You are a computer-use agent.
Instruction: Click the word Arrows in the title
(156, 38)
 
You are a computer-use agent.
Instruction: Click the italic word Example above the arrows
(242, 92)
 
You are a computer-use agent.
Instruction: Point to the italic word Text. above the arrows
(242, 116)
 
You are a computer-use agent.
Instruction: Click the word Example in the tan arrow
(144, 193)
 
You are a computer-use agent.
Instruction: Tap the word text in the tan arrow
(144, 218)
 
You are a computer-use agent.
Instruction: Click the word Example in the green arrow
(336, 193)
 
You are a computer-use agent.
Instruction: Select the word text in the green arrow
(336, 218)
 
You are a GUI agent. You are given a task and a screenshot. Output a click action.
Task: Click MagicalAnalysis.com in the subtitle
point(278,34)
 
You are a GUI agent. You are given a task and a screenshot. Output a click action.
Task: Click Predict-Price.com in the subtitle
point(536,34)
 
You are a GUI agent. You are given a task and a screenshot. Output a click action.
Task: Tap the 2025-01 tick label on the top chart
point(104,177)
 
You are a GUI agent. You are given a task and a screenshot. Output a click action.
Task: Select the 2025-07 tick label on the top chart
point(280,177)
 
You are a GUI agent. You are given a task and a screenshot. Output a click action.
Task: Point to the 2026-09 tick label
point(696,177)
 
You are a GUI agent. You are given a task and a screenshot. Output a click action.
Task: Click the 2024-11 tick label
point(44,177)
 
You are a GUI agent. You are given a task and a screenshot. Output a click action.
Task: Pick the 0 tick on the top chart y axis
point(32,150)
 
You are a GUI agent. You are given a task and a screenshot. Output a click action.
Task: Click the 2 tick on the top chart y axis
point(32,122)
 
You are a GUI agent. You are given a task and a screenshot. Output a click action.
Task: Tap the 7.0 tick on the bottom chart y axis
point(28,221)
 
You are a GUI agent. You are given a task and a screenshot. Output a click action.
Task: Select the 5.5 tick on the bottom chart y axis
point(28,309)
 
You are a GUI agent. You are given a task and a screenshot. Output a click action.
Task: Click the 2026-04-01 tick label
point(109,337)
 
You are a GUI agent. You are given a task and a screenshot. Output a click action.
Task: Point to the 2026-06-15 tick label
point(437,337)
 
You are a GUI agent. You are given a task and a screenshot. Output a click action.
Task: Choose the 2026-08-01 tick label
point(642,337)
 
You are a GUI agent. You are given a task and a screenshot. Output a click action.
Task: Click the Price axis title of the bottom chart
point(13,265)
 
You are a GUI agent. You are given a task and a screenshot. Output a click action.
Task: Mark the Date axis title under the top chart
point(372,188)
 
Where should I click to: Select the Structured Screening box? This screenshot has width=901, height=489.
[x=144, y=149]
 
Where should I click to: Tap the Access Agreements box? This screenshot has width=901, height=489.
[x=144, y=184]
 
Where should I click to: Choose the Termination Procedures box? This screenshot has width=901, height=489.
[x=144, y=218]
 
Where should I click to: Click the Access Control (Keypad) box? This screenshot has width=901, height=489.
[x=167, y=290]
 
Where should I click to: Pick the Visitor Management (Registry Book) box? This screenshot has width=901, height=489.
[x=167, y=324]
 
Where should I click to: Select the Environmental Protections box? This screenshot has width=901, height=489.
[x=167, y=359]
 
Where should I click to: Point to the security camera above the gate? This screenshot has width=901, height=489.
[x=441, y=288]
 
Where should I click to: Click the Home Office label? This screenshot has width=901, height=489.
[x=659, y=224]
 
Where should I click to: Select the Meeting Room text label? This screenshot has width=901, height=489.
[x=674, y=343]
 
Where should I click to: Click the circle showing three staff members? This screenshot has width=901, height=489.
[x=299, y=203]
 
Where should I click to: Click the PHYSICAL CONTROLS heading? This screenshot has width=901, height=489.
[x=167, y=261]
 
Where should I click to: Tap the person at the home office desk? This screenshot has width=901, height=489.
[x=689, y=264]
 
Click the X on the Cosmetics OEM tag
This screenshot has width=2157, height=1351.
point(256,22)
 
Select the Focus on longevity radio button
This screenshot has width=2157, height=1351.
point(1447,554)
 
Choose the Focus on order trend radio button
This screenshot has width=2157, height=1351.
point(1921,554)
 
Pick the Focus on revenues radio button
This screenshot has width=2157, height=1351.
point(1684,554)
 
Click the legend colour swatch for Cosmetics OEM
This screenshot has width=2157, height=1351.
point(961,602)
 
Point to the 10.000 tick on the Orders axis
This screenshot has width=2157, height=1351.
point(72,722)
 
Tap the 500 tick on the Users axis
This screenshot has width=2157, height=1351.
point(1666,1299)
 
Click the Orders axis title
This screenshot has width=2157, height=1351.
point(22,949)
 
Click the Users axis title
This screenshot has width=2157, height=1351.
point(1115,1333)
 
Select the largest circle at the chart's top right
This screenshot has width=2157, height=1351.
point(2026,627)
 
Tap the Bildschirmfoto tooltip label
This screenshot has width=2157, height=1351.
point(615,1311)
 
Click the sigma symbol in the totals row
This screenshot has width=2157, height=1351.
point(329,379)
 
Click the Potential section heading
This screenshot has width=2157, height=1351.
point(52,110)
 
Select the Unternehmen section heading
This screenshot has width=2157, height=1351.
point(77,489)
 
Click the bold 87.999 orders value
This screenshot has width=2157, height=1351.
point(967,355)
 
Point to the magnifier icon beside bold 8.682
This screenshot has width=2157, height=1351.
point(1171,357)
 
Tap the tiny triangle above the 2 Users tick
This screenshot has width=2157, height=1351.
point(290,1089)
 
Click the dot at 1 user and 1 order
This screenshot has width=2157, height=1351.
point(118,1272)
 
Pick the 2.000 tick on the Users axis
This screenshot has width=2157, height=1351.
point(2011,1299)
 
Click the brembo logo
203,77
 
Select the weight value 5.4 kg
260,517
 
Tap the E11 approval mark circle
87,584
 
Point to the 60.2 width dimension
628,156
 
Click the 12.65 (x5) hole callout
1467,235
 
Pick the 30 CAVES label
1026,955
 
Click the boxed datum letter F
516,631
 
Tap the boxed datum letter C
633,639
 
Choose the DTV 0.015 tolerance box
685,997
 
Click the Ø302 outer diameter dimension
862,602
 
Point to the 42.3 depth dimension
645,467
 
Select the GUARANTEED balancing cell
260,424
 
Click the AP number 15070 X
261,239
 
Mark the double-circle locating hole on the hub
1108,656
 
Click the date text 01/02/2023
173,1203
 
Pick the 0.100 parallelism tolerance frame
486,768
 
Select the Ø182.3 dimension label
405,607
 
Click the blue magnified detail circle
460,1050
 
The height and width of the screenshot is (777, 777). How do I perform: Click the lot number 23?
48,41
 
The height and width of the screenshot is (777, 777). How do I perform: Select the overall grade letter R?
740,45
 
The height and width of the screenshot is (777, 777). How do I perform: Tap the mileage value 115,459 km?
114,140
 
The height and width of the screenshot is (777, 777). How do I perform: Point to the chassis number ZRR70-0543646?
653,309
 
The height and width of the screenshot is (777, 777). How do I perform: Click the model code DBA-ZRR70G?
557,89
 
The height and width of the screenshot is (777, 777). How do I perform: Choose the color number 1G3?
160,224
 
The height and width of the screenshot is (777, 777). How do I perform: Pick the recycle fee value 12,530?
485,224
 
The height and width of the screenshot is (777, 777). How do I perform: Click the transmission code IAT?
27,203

*Exercise details:* Render every line of the items above as a JSON array of strings, one string for each line, with blank lines omitted.

*Complete response:*
[
  "You are a computer-use agent.",
  "Instruction: Click the word Arrows in the title",
  "(156, 38)",
  "You are a computer-use agent.",
  "Instruction: Click the italic word Example above the arrows",
  "(242, 92)",
  "You are a computer-use agent.",
  "Instruction: Point to the italic word Text. above the arrows",
  "(242, 116)",
  "You are a computer-use agent.",
  "Instruction: Click the word Example in the tan arrow",
  "(144, 193)",
  "You are a computer-use agent.",
  "Instruction: Tap the word text in the tan arrow",
  "(144, 218)",
  "You are a computer-use agent.",
  "Instruction: Click the word Example in the green arrow",
  "(336, 193)",
  "You are a computer-use agent.",
  "Instruction: Select the word text in the green arrow",
  "(336, 218)",
  "You are a GUI agent. You are given a task and a screenshot. Output a click action.",
  "Task: Click MagicalAnalysis.com in the subtitle",
  "point(278,34)",
  "You are a GUI agent. You are given a task and a screenshot. Output a click action.",
  "Task: Click Predict-Price.com in the subtitle",
  "point(536,34)",
  "You are a GUI agent. You are given a task and a screenshot. Output a click action.",
  "Task: Tap the 2025-01 tick label on the top chart",
  "point(104,177)",
  "You are a GUI agent. You are given a task and a screenshot. Output a click action.",
  "Task: Select the 2025-07 tick label on the top chart",
  "point(280,177)",
  "You are a GUI agent. You are given a task and a screenshot. Output a click action.",
  "Task: Point to the 2026-09 tick label",
  "point(696,177)",
  "You are a GUI agent. You are given a task and a screenshot. Output a click action.",
  "Task: Click the 2024-11 tick label",
  "point(44,177)",
  "You are a GUI agent. You are given a task and a screenshot. Output a click action.",
  "Task: Pick the 0 tick on the top chart y axis",
  "point(32,150)",
  "You are a GUI agent. You are given a task and a screenshot. Output a click action.",
  "Task: Click the 2 tick on the top chart y axis",
  "point(32,122)",
  "You are a GUI agent. You are given a task and a screenshot. Output a click action.",
  "Task: Tap the 7.0 tick on the bottom chart y axis",
  "point(28,221)",
  "You are a GUI agent. You are given a task and a screenshot. Output a click action.",
  "Task: Select the 5.5 tick on the bottom chart y axis",
  "point(28,309)",
  "You are a GUI agent. You are given a task and a screenshot. Output a click action.",
  "Task: Click the 2026-04-01 tick label",
  "point(109,337)",
  "You are a GUI agent. You are given a task and a screenshot. Output a click action.",
  "Task: Point to the 2026-06-15 tick label",
  "point(437,337)",
  "You are a GUI agent. You are given a task and a screenshot. Output a click action.",
  "Task: Choose the 2026-08-01 tick label",
  "point(642,337)",
  "You are a GUI agent. You are given a task and a screenshot. Output a click action.",
  "Task: Click the Price axis title of the bottom chart",
  "point(13,265)",
  "You are a GUI agent. You are given a task and a screenshot. Output a click action.",
  "Task: Mark the Date axis title under the top chart",
  "point(372,188)",
  "Where should I click to: Select the Structured Screening box? This screenshot has width=901, height=489.",
  "[x=144, y=149]",
  "Where should I click to: Tap the Access Agreements box? This screenshot has width=901, height=489.",
  "[x=144, y=184]",
  "Where should I click to: Choose the Termination Procedures box? This screenshot has width=901, height=489.",
  "[x=144, y=218]",
  "Where should I click to: Click the Access Control (Keypad) box? This screenshot has width=901, height=489.",
  "[x=167, y=290]",
  "Where should I click to: Pick the Visitor Management (Registry Book) box? This screenshot has width=901, height=489.",
  "[x=167, y=324]",
  "Where should I click to: Select the Environmental Protections box? This screenshot has width=901, height=489.",
  "[x=167, y=359]",
  "Where should I click to: Point to the security camera above the gate? This screenshot has width=901, height=489.",
  "[x=441, y=288]",
  "Where should I click to: Click the Home Office label? This screenshot has width=901, height=489.",
  "[x=659, y=224]",
  "Where should I click to: Select the Meeting Room text label? This screenshot has width=901, height=489.",
  "[x=674, y=343]",
  "Where should I click to: Click the circle showing three staff members? This screenshot has width=901, height=489.",
  "[x=299, y=203]",
  "Where should I click to: Click the PHYSICAL CONTROLS heading? This screenshot has width=901, height=489.",
  "[x=167, y=261]",
  "Where should I click to: Tap the person at the home office desk? This screenshot has width=901, height=489.",
  "[x=689, y=264]",
  "Click the X on the Cosmetics OEM tag",
  "This screenshot has width=2157, height=1351.",
  "point(256,22)",
  "Select the Focus on longevity radio button",
  "This screenshot has width=2157, height=1351.",
  "point(1447,554)",
  "Choose the Focus on order trend radio button",
  "This screenshot has width=2157, height=1351.",
  "point(1921,554)",
  "Pick the Focus on revenues radio button",
  "This screenshot has width=2157, height=1351.",
  "point(1684,554)",
  "Click the legend colour swatch for Cosmetics OEM",
  "This screenshot has width=2157, height=1351.",
  "point(961,602)",
  "Point to the 10.000 tick on the Orders axis",
  "This screenshot has width=2157, height=1351.",
  "point(72,722)",
  "Tap the 500 tick on the Users axis",
  "This screenshot has width=2157, height=1351.",
  "point(1666,1299)",
  "Click the Orders axis title",
  "This screenshot has width=2157, height=1351.",
  "point(22,949)",
  "Click the Users axis title",
  "This screenshot has width=2157, height=1351.",
  "point(1115,1333)",
  "Select the largest circle at the chart's top right",
  "This screenshot has width=2157, height=1351.",
  "point(2026,627)",
  "Tap the Bildschirmfoto tooltip label",
  "This screenshot has width=2157, height=1351.",
  "point(615,1311)",
  "Click the sigma symbol in the totals row",
  "This screenshot has width=2157, height=1351.",
  "point(329,379)",
  "Click the Potential section heading",
  "This screenshot has width=2157, height=1351.",
  "point(52,110)",
  "Select the Unternehmen section heading",
  "This screenshot has width=2157, height=1351.",
  "point(77,489)",
  "Click the bold 87.999 orders value",
  "This screenshot has width=2157, height=1351.",
  "point(967,355)",
  "Point to the magnifier icon beside bold 8.682",
  "This screenshot has width=2157, height=1351.",
  "point(1171,357)",
  "Tap the tiny triangle above the 2 Users tick",
  "This screenshot has width=2157, height=1351.",
  "point(290,1089)",
  "Click the dot at 1 user and 1 order",
  "This screenshot has width=2157, height=1351.",
  "point(118,1272)",
  "Pick the 2.000 tick on the Users axis",
  "This screenshot has width=2157, height=1351.",
  "point(2011,1299)",
  "Click the brembo logo",
  "203,77",
  "Select the weight value 5.4 kg",
  "260,517",
  "Tap the E11 approval mark circle",
  "87,584",
  "Point to the 60.2 width dimension",
  "628,156",
  "Click the 12.65 (x5) hole callout",
  "1467,235",
  "Pick the 30 CAVES label",
  "1026,955",
  "Click the boxed datum letter F",
  "516,631",
  "Tap the boxed datum letter C",
  "633,639",
  "Choose the DTV 0.015 tolerance box",
  "685,997",
  "Click the Ø302 outer diameter dimension",
  "862,602",
  "Point to the 42.3 depth dimension",
  "645,467",
  "Select the GUARANTEED balancing cell",
  "260,424",
  "Click the AP number 15070 X",
  "261,239",
  "Mark the double-circle locating hole on the hub",
  "1108,656",
  "Click the date text 01/02/2023",
  "173,1203",
  "Pick the 0.100 parallelism tolerance frame",
  "486,768",
  "Select the Ø182.3 dimension label",
  "405,607",
  "Click the blue magnified detail circle",
  "460,1050",
  "The height and width of the screenshot is (777, 777). How do I perform: Click the lot number 23?",
  "48,41",
  "The height and width of the screenshot is (777, 777). How do I perform: Select the overall grade letter R?",
  "740,45",
  "The height and width of the screenshot is (777, 777). How do I perform: Tap the mileage value 115,459 km?",
  "114,140",
  "The height and width of the screenshot is (777, 777). How do I perform: Point to the chassis number ZRR70-0543646?",
  "653,309",
  "The height and width of the screenshot is (777, 777). How do I perform: Click the model code DBA-ZRR70G?",
  "557,89",
  "The height and width of the screenshot is (777, 777). How do I perform: Choose the color number 1G3?",
  "160,224",
  "The height and width of the screenshot is (777, 777). How do I perform: Pick the recycle fee value 12,530?",
  "485,224",
  "The height and width of the screenshot is (777, 777). How do I perform: Click the transmission code IAT?",
  "27,203"
]